___ GIVEN RECORDS ___

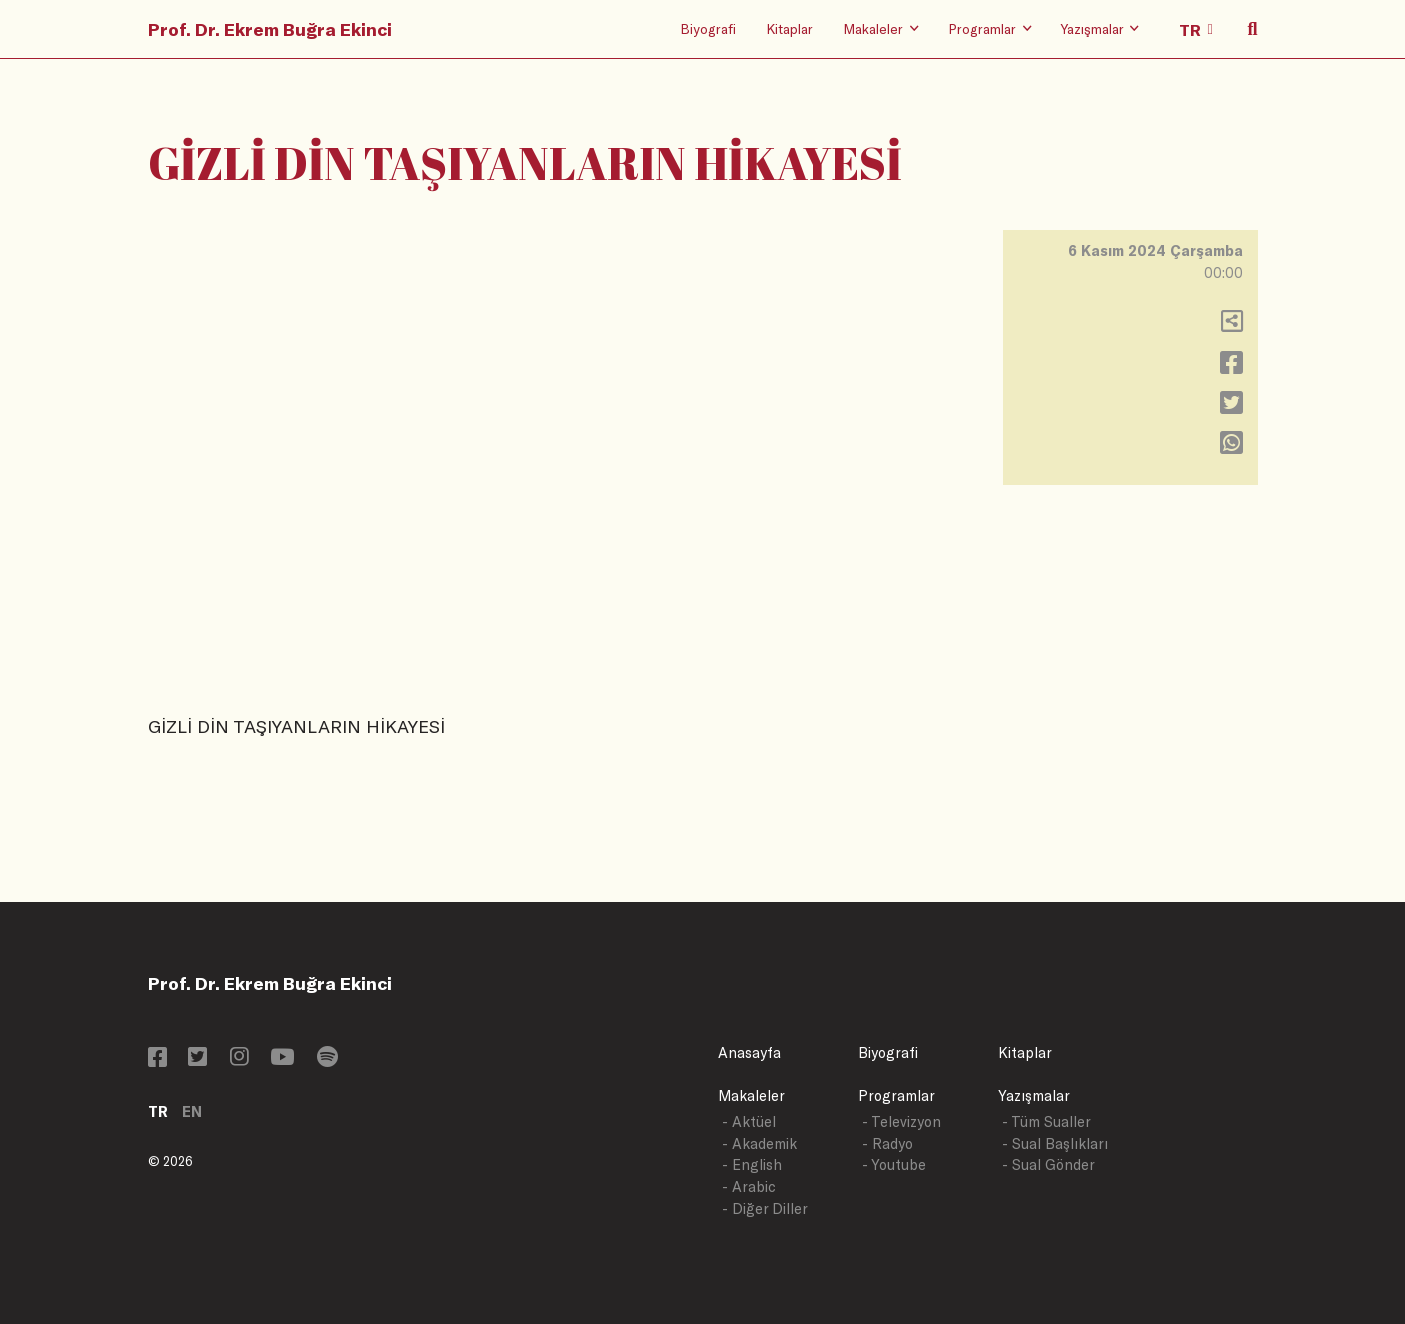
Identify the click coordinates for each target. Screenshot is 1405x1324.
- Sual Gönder (1048, 1164)
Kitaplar (789, 28)
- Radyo (887, 1143)
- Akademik (759, 1143)
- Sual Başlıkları (1055, 1143)
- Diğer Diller (765, 1208)
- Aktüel (749, 1121)
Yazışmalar (1034, 1095)
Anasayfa (749, 1052)
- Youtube (894, 1164)
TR (158, 1111)
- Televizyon (901, 1121)
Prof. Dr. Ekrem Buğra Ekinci (270, 29)
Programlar (896, 1095)
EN (192, 1111)
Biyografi (708, 28)
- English (752, 1164)
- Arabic (749, 1186)
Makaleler (751, 1095)
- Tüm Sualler (1046, 1121)
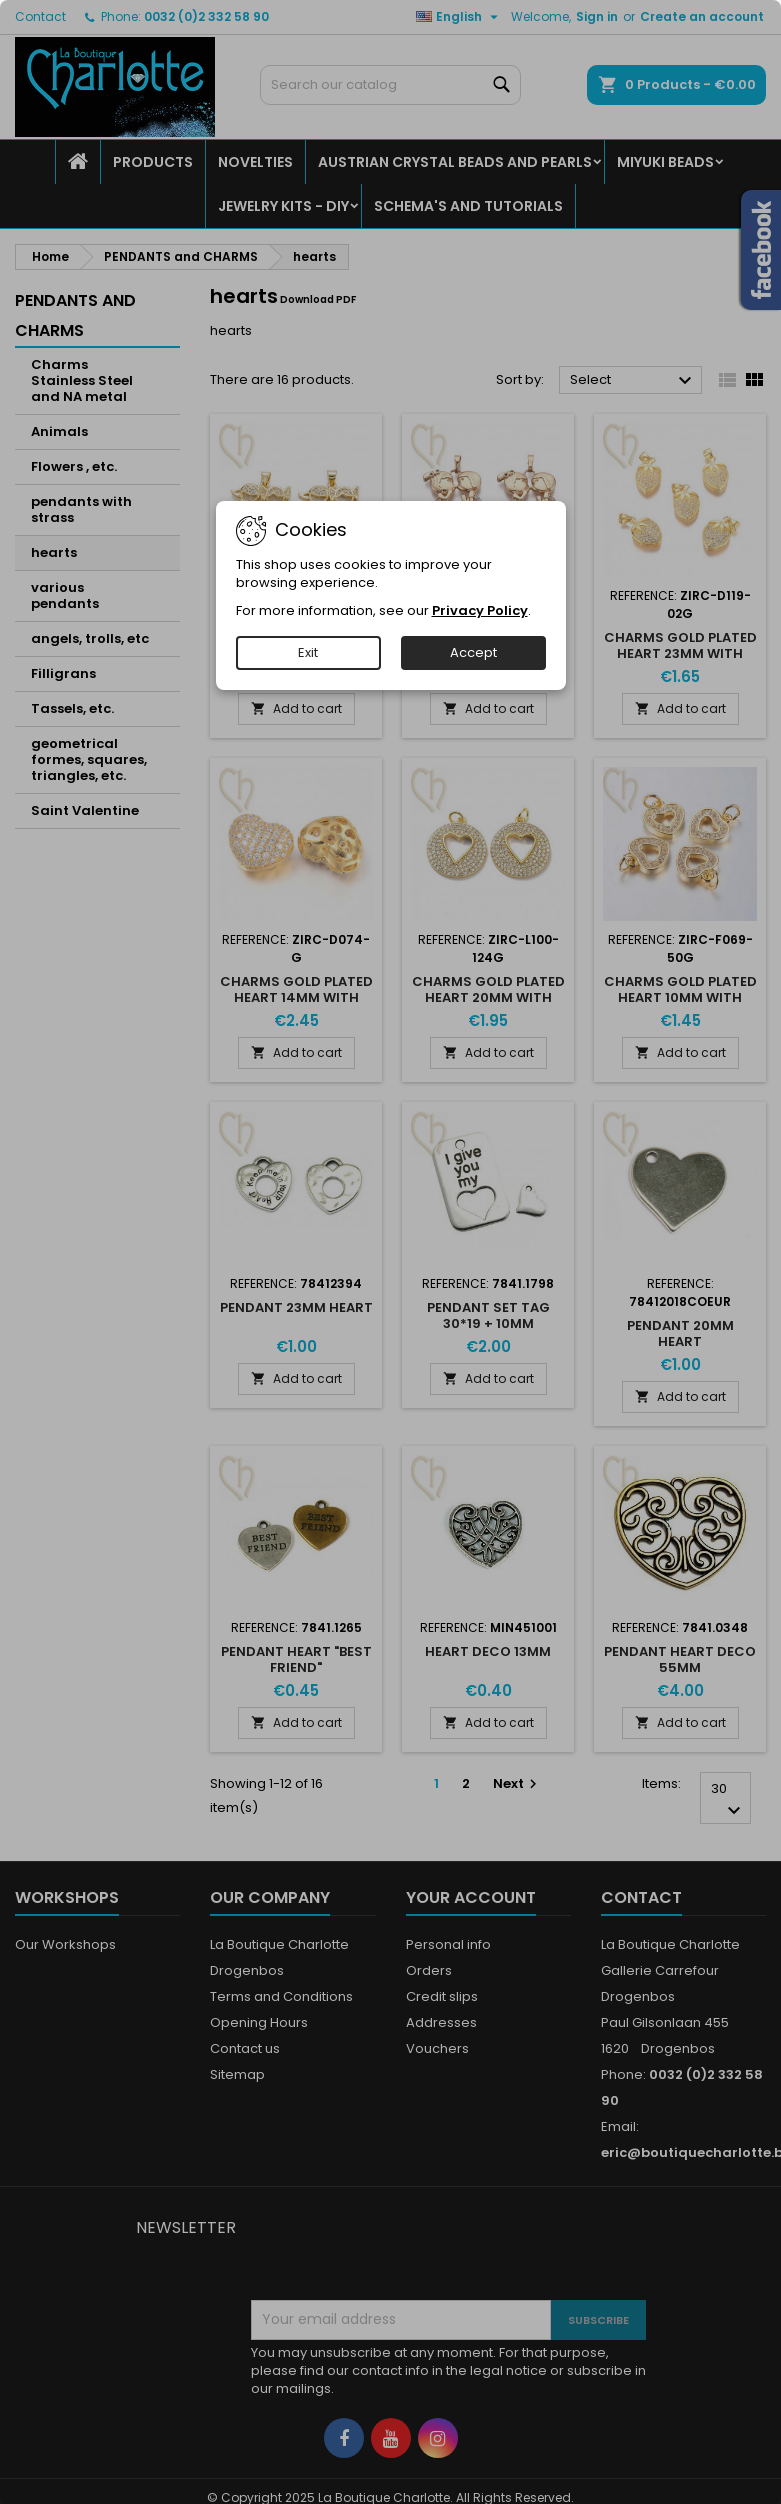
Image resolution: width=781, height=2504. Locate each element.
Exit (308, 652)
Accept (473, 652)
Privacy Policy (480, 610)
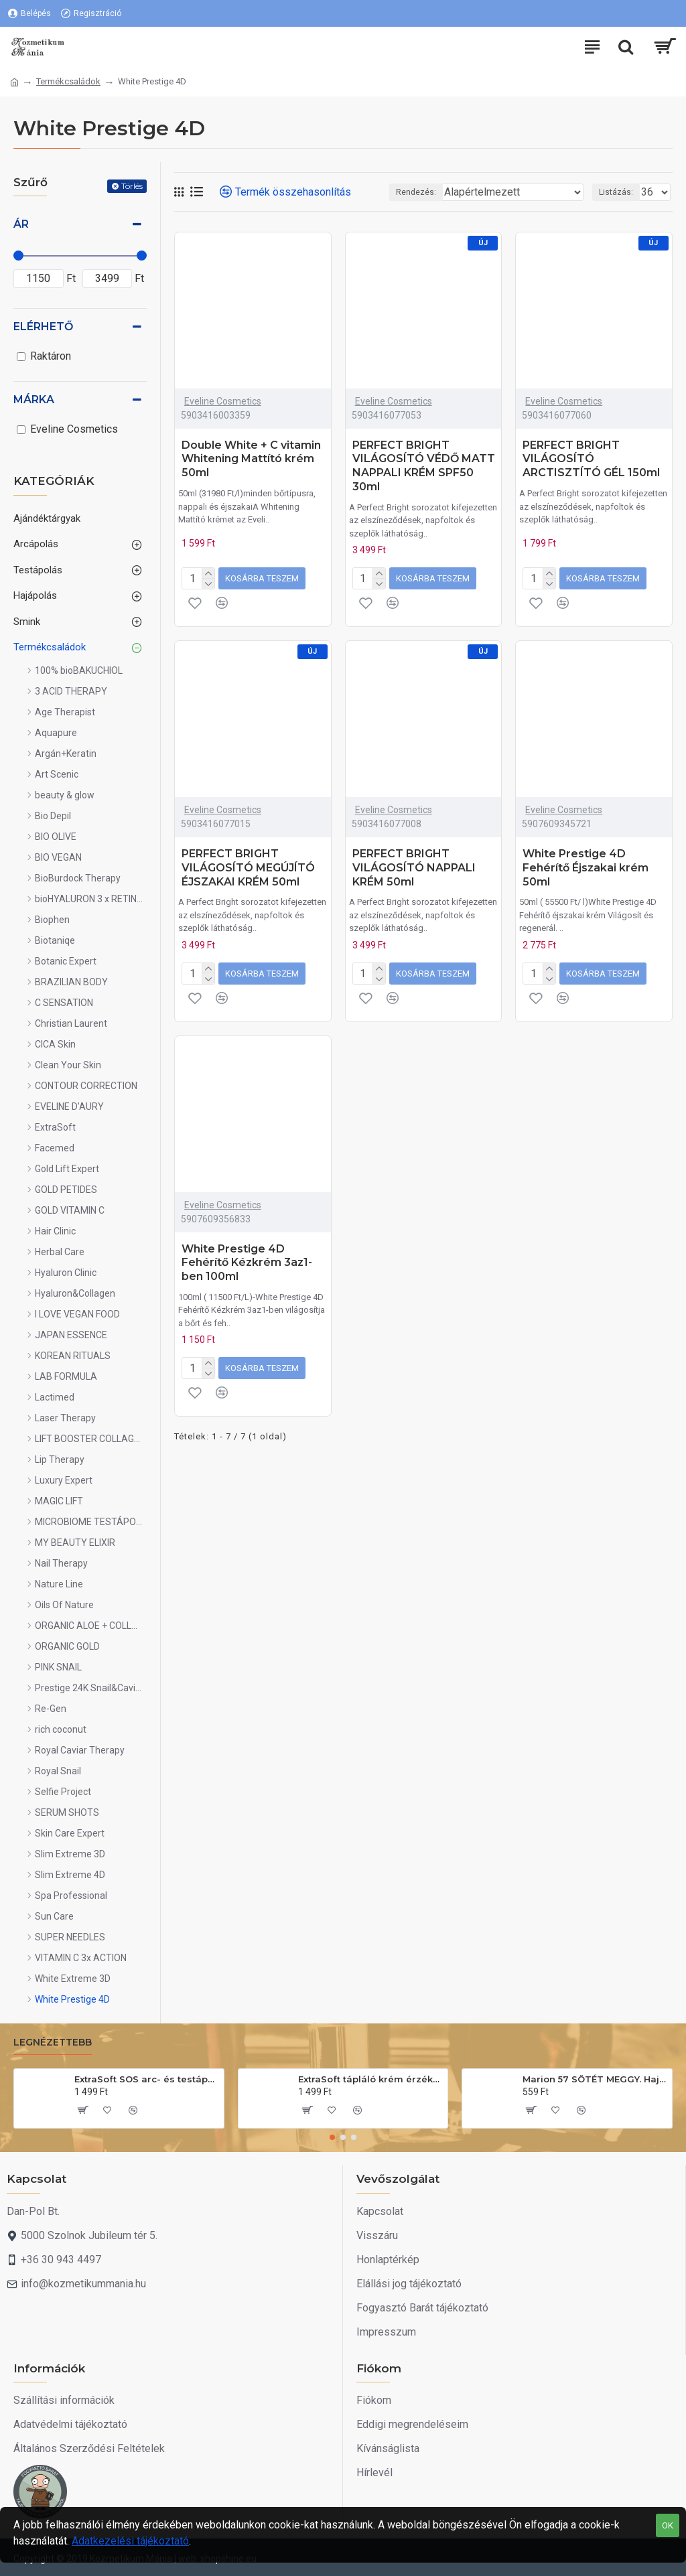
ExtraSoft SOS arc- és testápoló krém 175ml (146, 2079)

___

### DO THIS
Reproduce every line of the listing above, requests included, subtracting 75 from each coordinate value in the answers. Omit the pictures from your output.

### RESULT
Identify the click coordinates for each target. Screenshot is 1405x1324.
- Sual Gönder (973, 1089)
Kitaplar (714, -47)
- Radyo (812, 1068)
- Akademik (684, 1068)
- Sual Başlıkları (980, 1068)
- Diğer Diller (690, 1133)
- Aktüel (674, 1046)
Yazışmalar (959, 1020)
Anasayfa (674, 977)
- Youtube (819, 1089)
TR (83, 1036)
- Televizyon (826, 1046)
Prof. Dr. Ekrem Buğra Ekinci (195, -46)
Programlar (821, 1020)
EN (117, 1036)
Biyografi (633, -47)
- English (677, 1089)
- Arabic (674, 1111)
Makaleler (676, 1020)
- Tüm Sualler (971, 1046)
Image resolution: width=781, height=2504. Locate each element.
Exit (233, 577)
Accept (398, 577)
Privacy Policy (405, 535)
ExtraSoft SOS arc- és testápoló krém 175ml (71, 2004)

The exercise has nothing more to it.